[START QUOTED PASSAGE]

Inside USD

BMC: Ueberroth Talks Business, Sports

Saturday, June 2, 2012

When you’ve organized one of the most financially successful Olympics in the history of that international spectacle, have been commissioner of Major League Baseball and have been viable throughout your ventures since the early 1960s, it’s certainly wise to ask for this person’s input on the recipe for business success.

Peter Ueberroth (pictured, far right) explained four things he and his investors look for when purchasing a company.

“You need a management team that wants to compete and is diverse in languages and men and women in it; you’ve got to have two (people) at the top; and employees should be able to keep score so they can be in the game, know their tasks and determine if they’ve had good days or not.”

Ueberroth, the former president of the Los Angeles Olympic Organizing Committee that privately financed the 1984 Summer Olympics and the man who was baseball commissioner from 1984-89, spoke at the May 31 USD Burnham-Moores Center (BMC) for Real Estate’s “Breakfast at the BMC” event.

[END QUOTED PASSAGE]

EXERCISE REQUIREMENTS:
A - Answer these about the Ueberroth article:
(i) Which years did Ueberroth serve as baseball commissioner?
(ii) On what date did he speak at the "Breakfast at the BMC" event?
(iii) How many things did he say he and his investors look for when purchasing a company?
B - Continue the Ueberroth article from the point where it stops.
The lines that follow come from a separate source.

[START MATERIAL SUPPLIED]

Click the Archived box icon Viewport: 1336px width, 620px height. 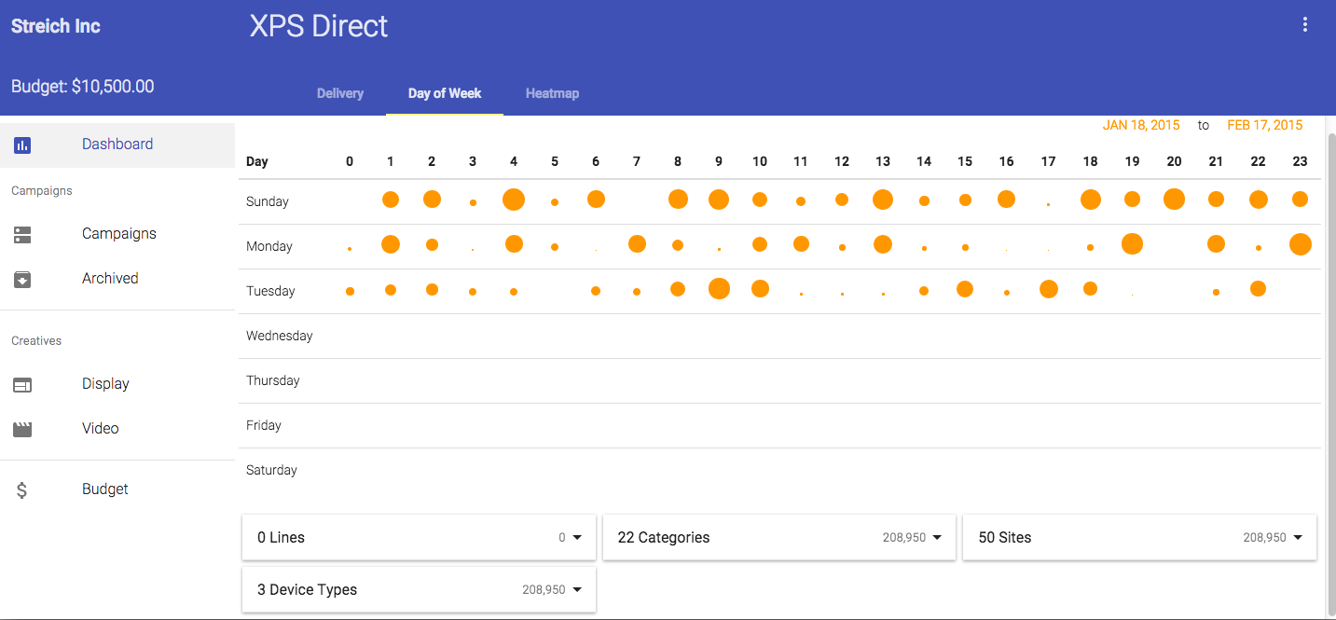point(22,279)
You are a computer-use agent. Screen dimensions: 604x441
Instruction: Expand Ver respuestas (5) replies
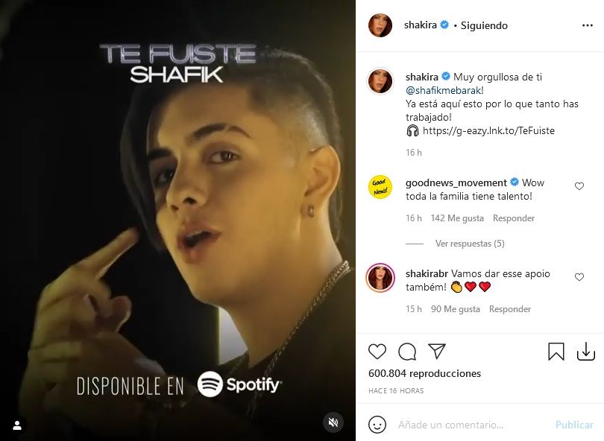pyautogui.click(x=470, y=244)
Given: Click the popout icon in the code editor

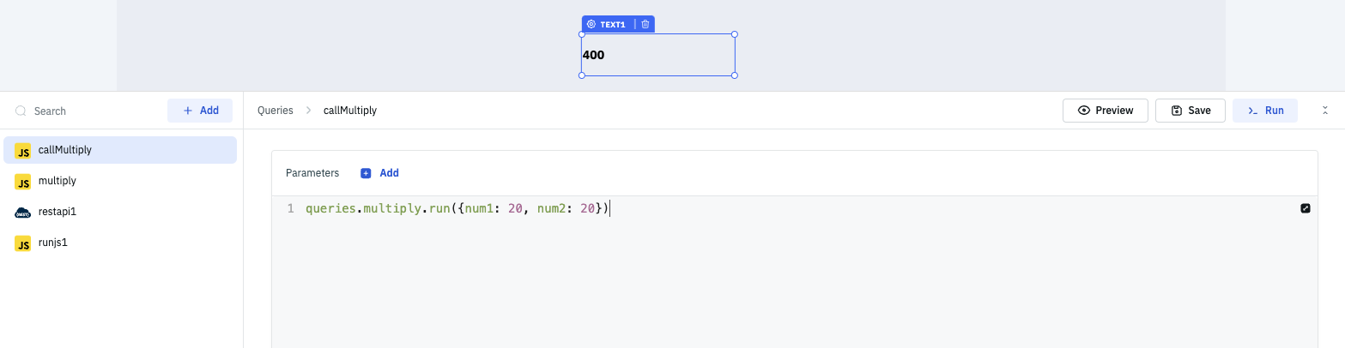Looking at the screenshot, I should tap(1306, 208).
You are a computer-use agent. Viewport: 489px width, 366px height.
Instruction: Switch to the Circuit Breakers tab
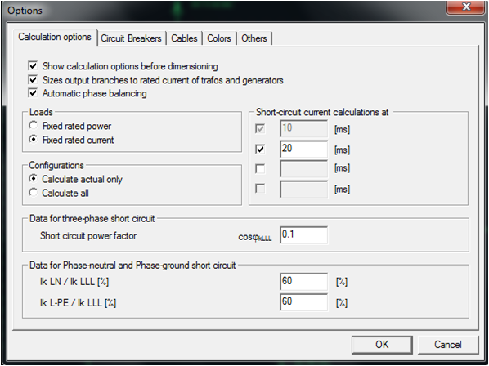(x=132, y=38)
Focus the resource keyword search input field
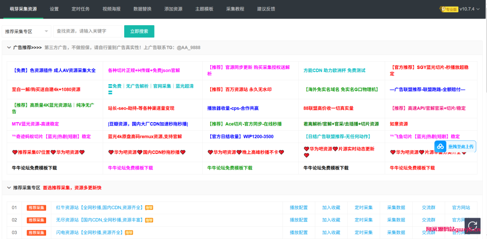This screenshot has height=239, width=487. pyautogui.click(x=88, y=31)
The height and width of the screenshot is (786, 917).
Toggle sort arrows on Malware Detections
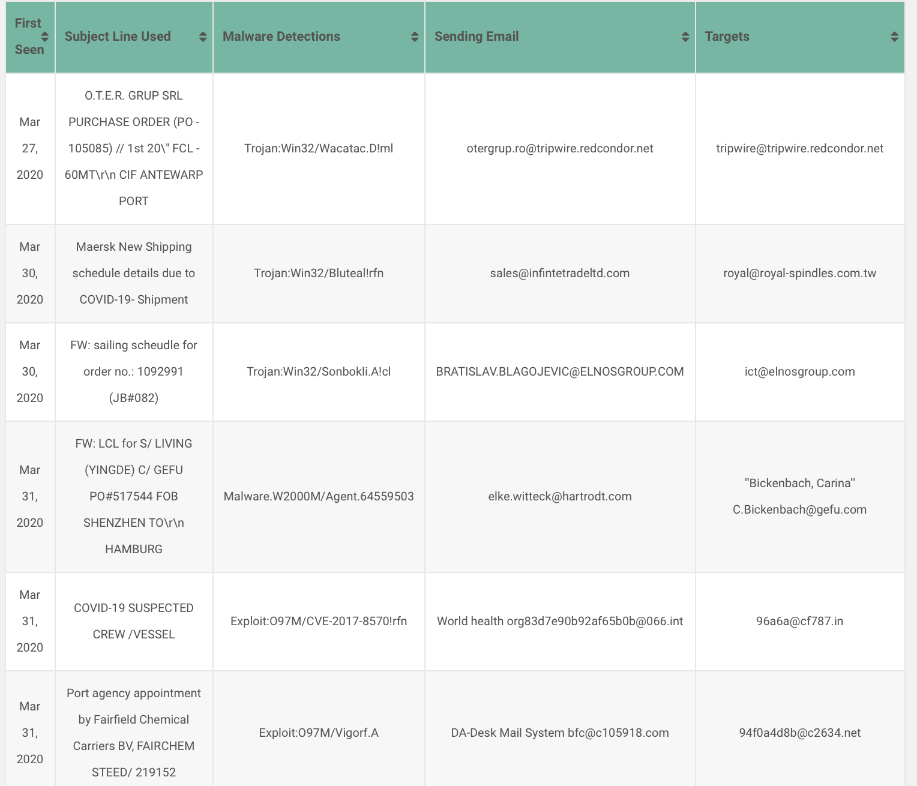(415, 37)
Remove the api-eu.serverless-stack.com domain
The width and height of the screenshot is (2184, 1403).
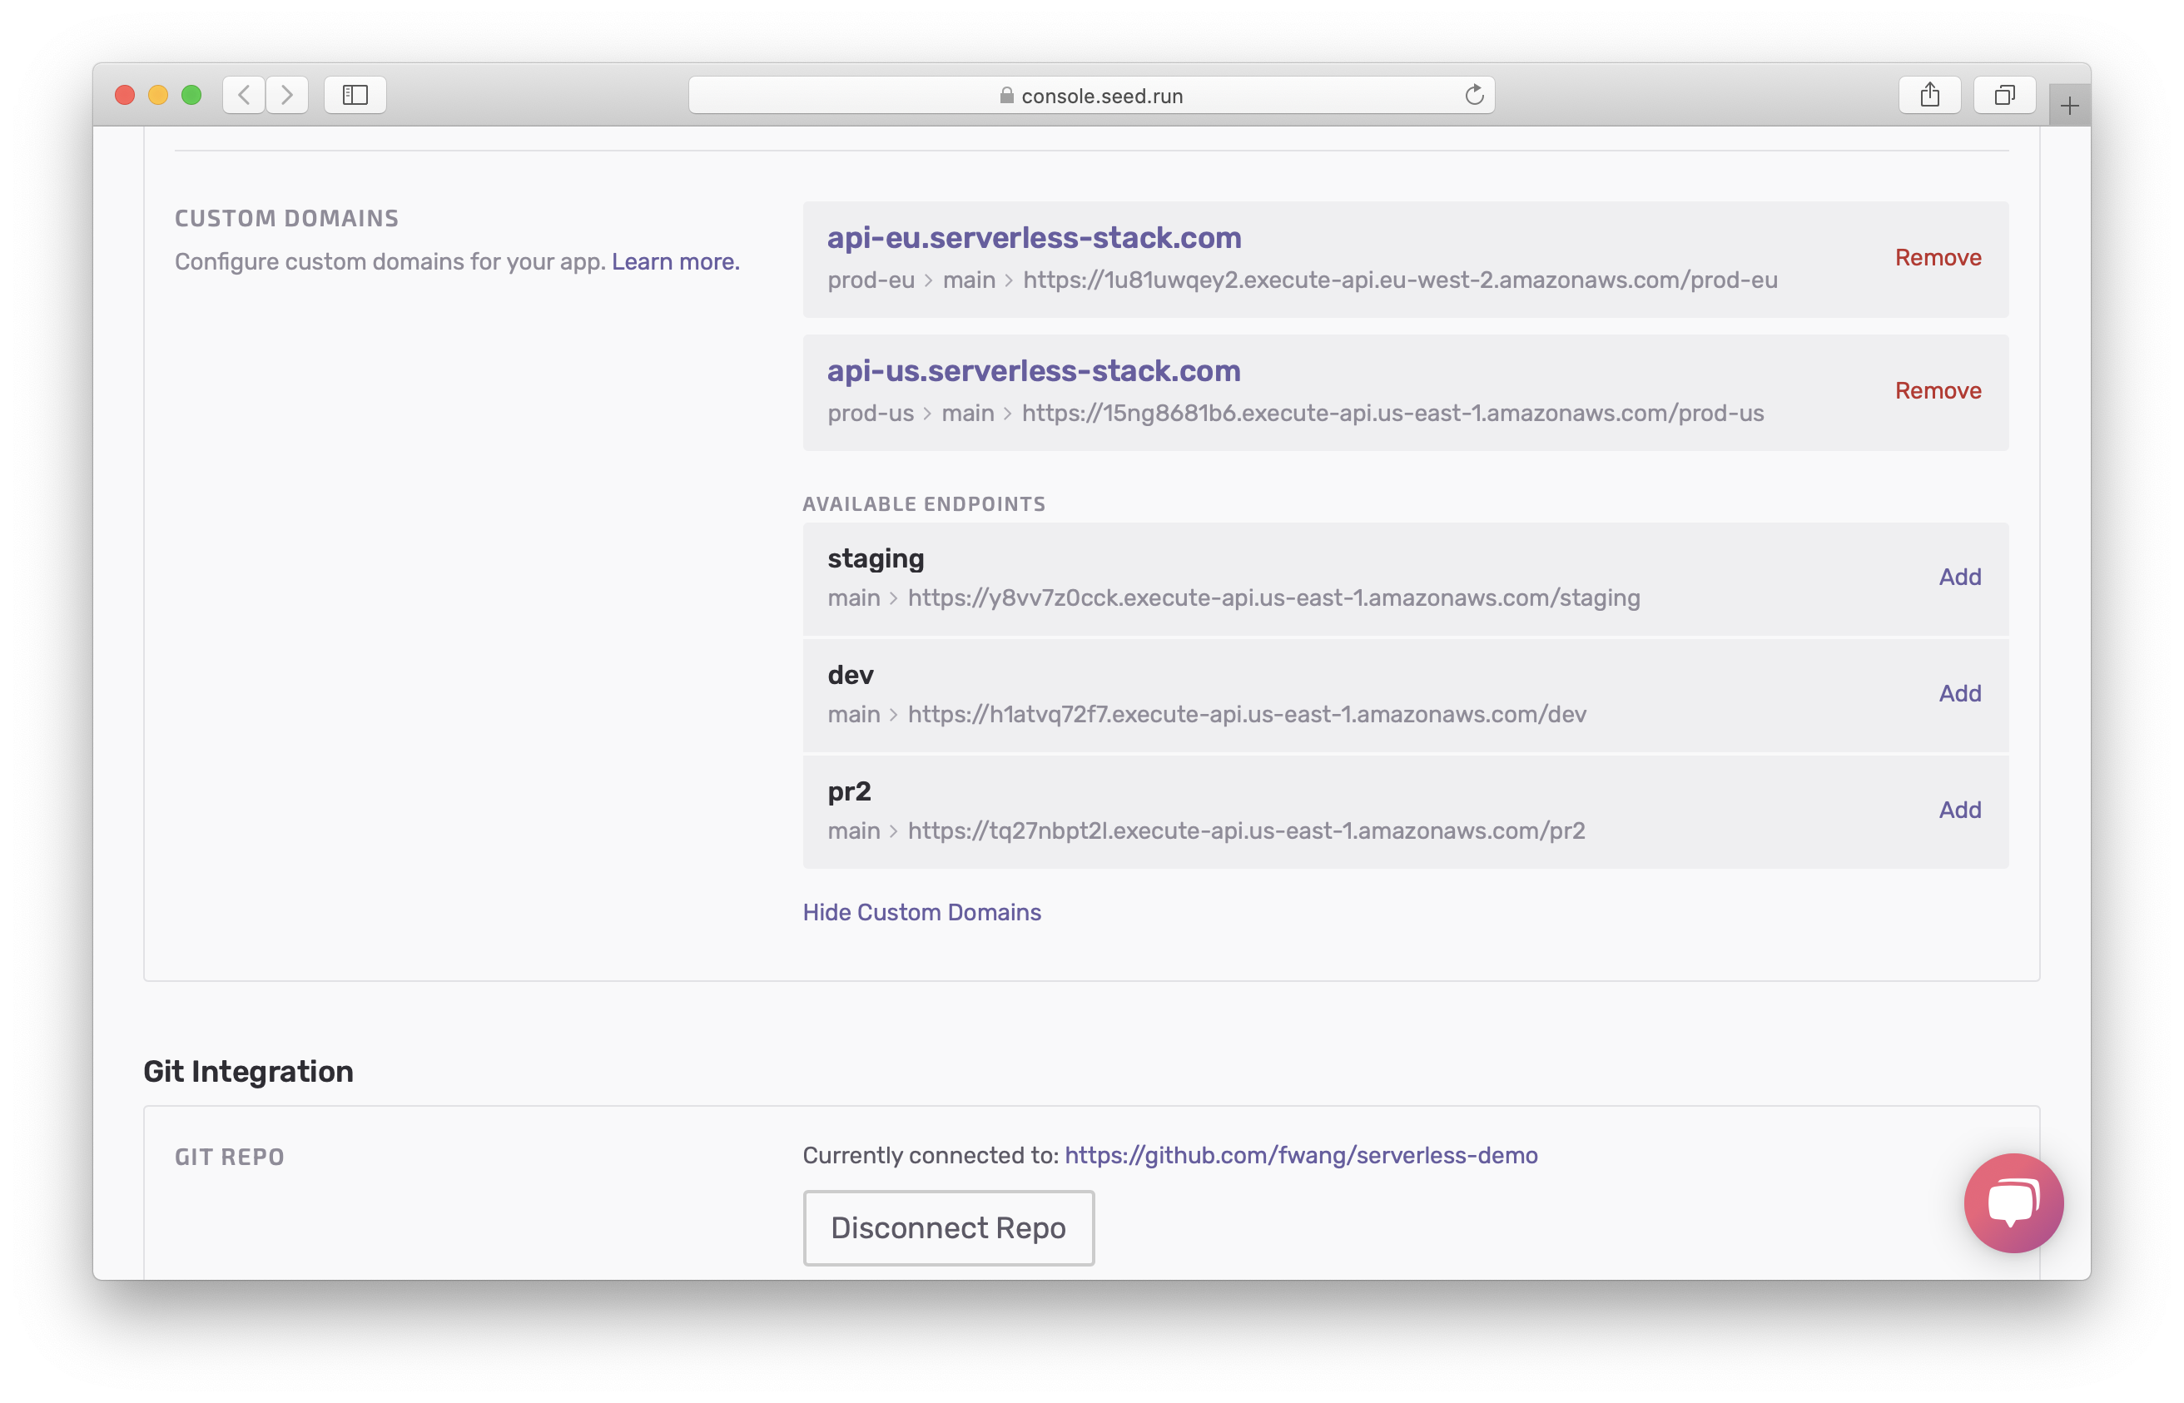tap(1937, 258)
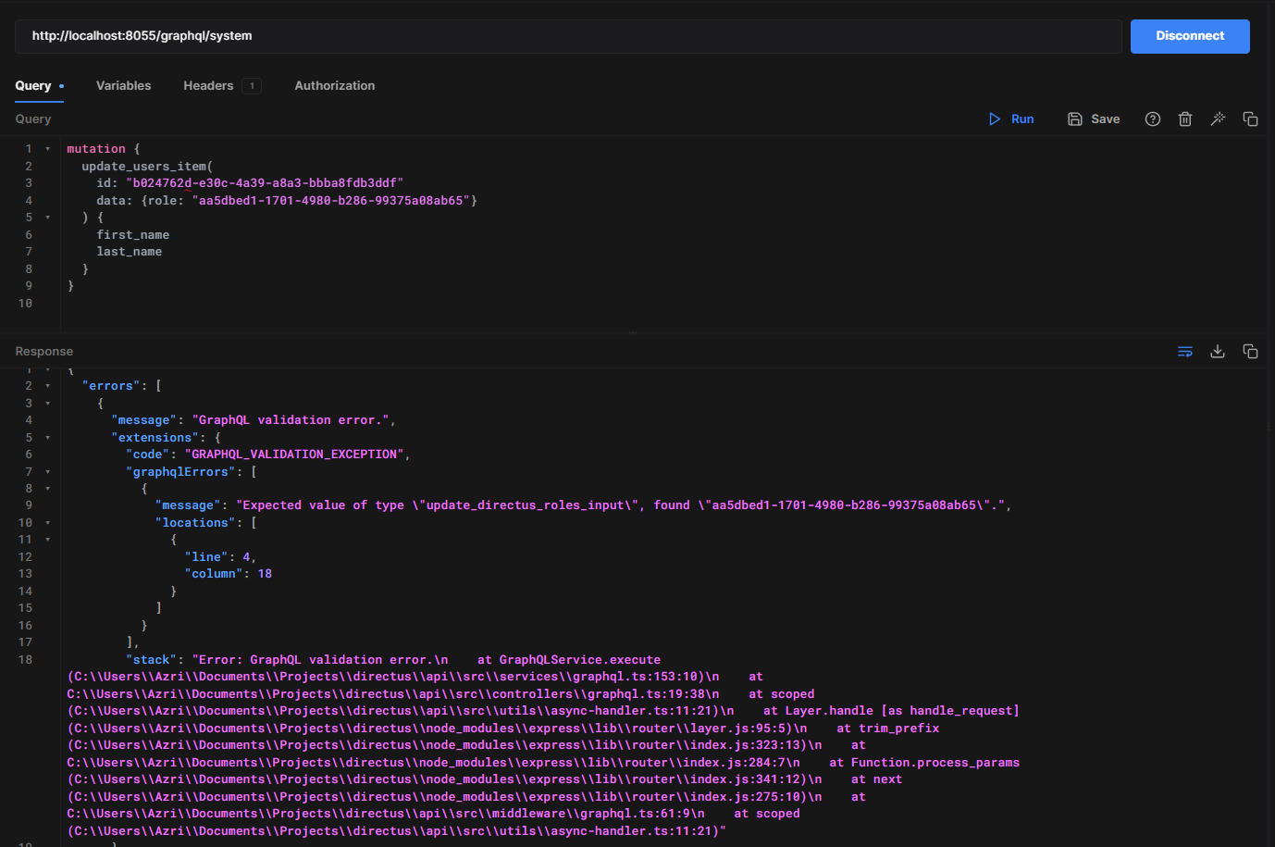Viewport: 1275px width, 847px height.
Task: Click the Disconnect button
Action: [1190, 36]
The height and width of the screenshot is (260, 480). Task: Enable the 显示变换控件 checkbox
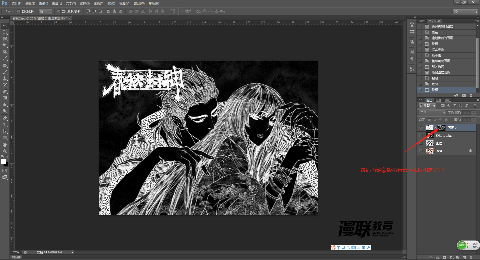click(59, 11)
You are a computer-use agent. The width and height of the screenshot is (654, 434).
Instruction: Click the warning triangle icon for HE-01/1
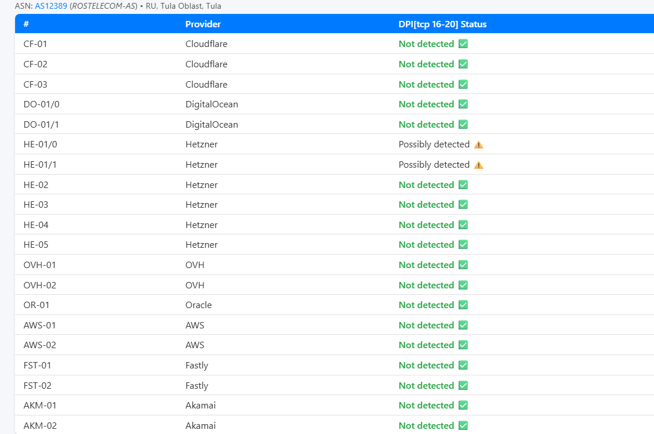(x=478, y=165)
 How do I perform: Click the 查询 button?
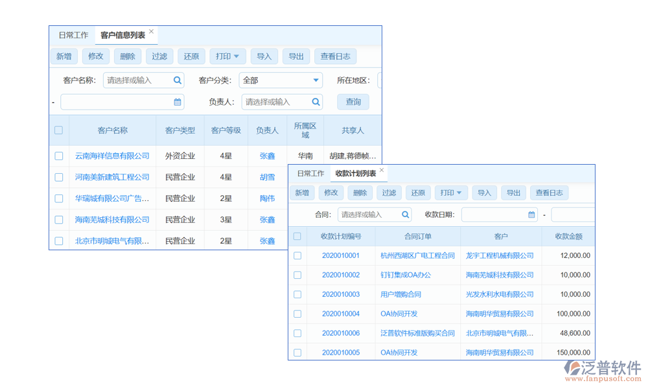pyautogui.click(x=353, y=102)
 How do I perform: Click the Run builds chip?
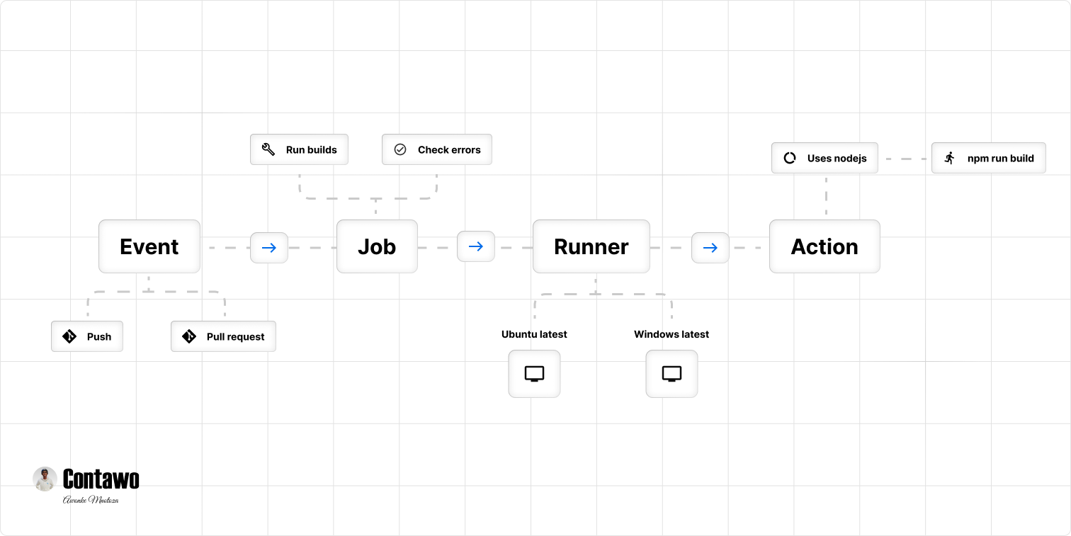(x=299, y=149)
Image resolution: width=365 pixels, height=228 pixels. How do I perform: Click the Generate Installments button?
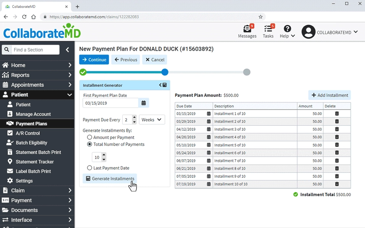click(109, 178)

[END MATERIAL SUPPLIED]

SET OF ANSWERS:
A -
(i) 1984-89
(ii) May 31
(iii) Four

B -
An USD honorary degree recipient in 1996, Ueberroth now serves as managing director of Contrarian Group, an investment and management company. He’s also owner and co-chairman of the Pebble Beach Company. He was accompanied Thursday by moderator Michael Robb, executive vice president and real estate division leader for Pacific Life and a member of the BMC’s policy advisory board executive committee, to discuss several topics.

Given his international experience through his travel business background and his work with the Olympics, Ueberroth spoke up about the importance of the buzzword, “change” and a need for the United States to step up its efforts in this department.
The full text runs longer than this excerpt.